Fendika is often filled with an eclectic mix of music industry folks, in-the-know locals and travellers. With a cover charge of 50 birr (£1.36), shows range from intimate Ethiopian jazz nights to multi-act traditional song. Dance extravaganzas that culminate in jam sessions. Fridays are a good bet – call ahead to confirm schedule.
Check out the art gallery in the back and the small patio on the side, where plates of barbeque chicken and rice are often on offer.
Visit Lucy at the Museum
The partial skeleton of a female australopithecine, known as “Lucy”, was discovered in the Awash Valley of Ethiopia in 1974. The bone fossils of this human ancestor are over 3 million years old, now preserved in Addis at the National Museum of Ethiopia. The Lucy display is the star attraction of the small museum. Open 8.30am-5.30pm daily; entrance is 10 birr.

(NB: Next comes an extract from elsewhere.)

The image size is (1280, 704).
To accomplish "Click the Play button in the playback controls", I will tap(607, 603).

A staple of Ethiopian cuisine, injera is a mildly sour, spongy flatbread made from fermented teff flour. They sometimes use additional flours, such as barley. Stewed main dishes are typically served atop injera and eaten by hand. You will be using more injera to scoop up mouthfuls of food.

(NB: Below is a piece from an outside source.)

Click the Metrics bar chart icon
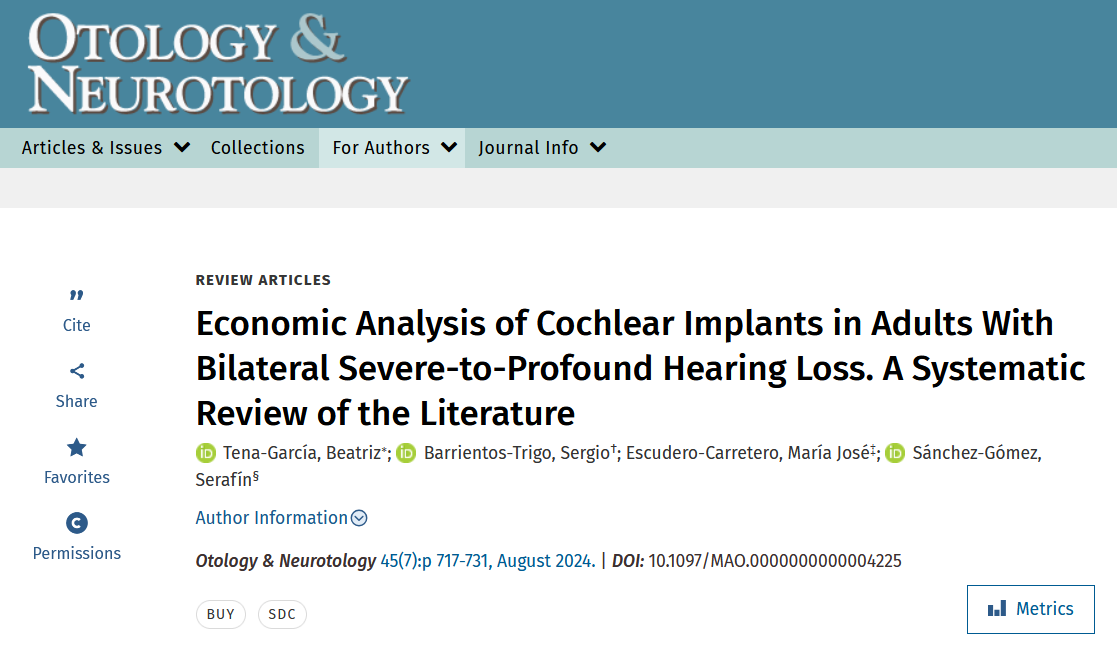Viewport: 1117px width, 648px height. coord(997,609)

The sacred city of Rastafarianism
Addis Ababa is linked in popular culture with Jamaica. Figures like singer Bob Marley to whom a large statue in the centre of Addis Ababa is dedicated, perhaps not everyone knows that the roots of Rastafarianism are in Ethiopia.
Not because the movement was particularly successful in the Horn of Africa but because of the prophecy of Jamaican writer Marcus Garvey in 1920s who predicted that a black king would be crowned in Africa and end colonialism, allowing the African people to return to the continent.

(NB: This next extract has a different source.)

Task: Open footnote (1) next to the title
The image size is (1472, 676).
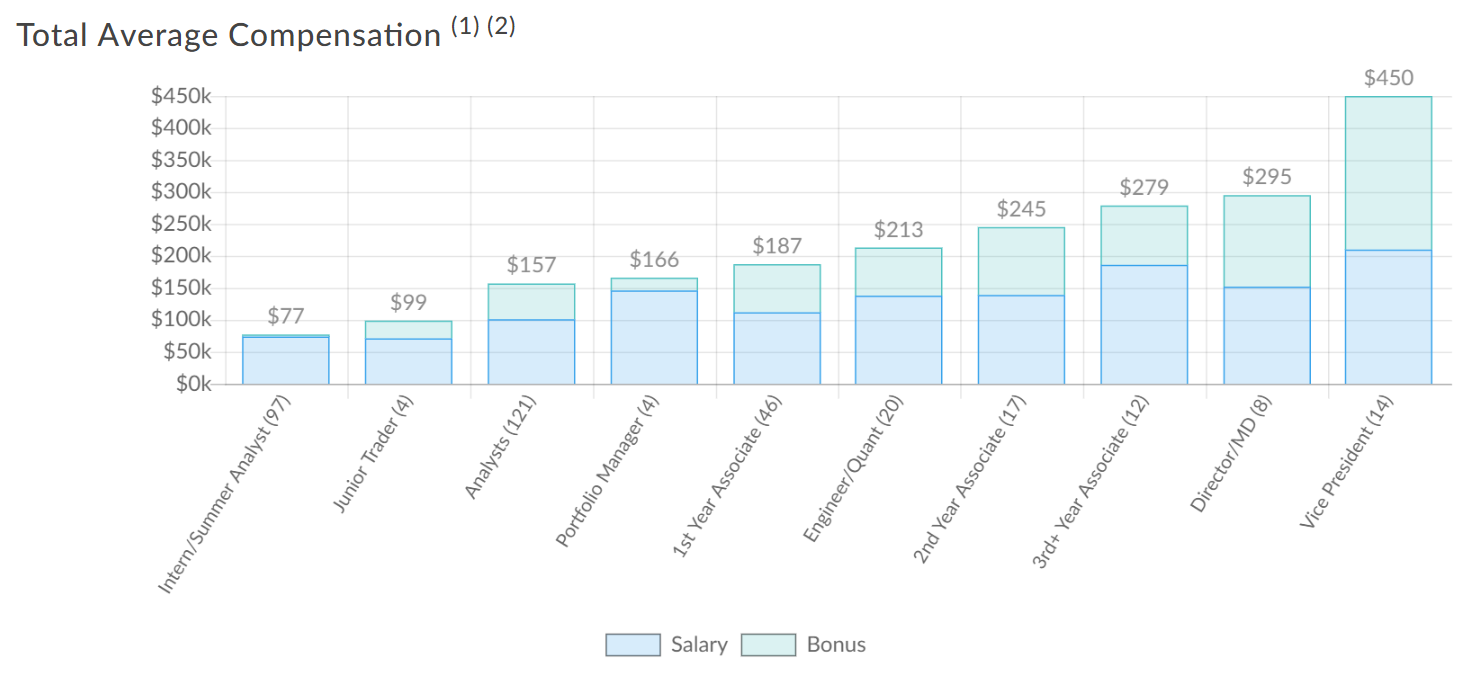Action: (x=465, y=28)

And so when Ras Tafari Maconnèn was named Emperor of Ethiopia (under the name Hailé Selassié) in 1930, many recognised him not only as the long-awaited emancipating king but as Jesus himself.
Today Hailé Selassié is buried in Holy Trinity Cathedral, making Addis Ababa the sacred city for Rastafarians all over the world.
Enjoy Art Beyond Tradition
Addis Ababa is, without doubt, the most cosmopolitan city in Ethiopia, home to 80 different nationalities and ethnic groups and increasingly open to the outside world. It is probably also for this reason that the art scene has been enjoying a period of great ferment in recent years, experimenting with modern and contemporary art but without forgetting its traditions.
So, for those that have time to spare after visiting the museums mentioned earlier, a trip to Zoma Contemporary Art Centre won’t disappoint. In fact, the zero impact building, constructed with mud and straw and curiously shaped like a large traditional African sculpture, is a work of art in itself.
As for the galleries, the Asni Art Gallery (one of the city’s first, opened in 1996) and LeLa Art Gallery are well worth a look.
Best Time to Visit Addis Ababa
Addis Ababa has a temperate and humid climate. Its proximity to the Equator means that temperatures are stable all year round. The altitude brings them down considerably with highs between 20 and 25°C and lows of between 8 and 12°C.
The summer months, between June and September, are characterised by heavy rain and so the best period to visit Ethiopia and discover Addis Ababa is between November and January. This is during the dry season, in which rain in any case remains a possibility.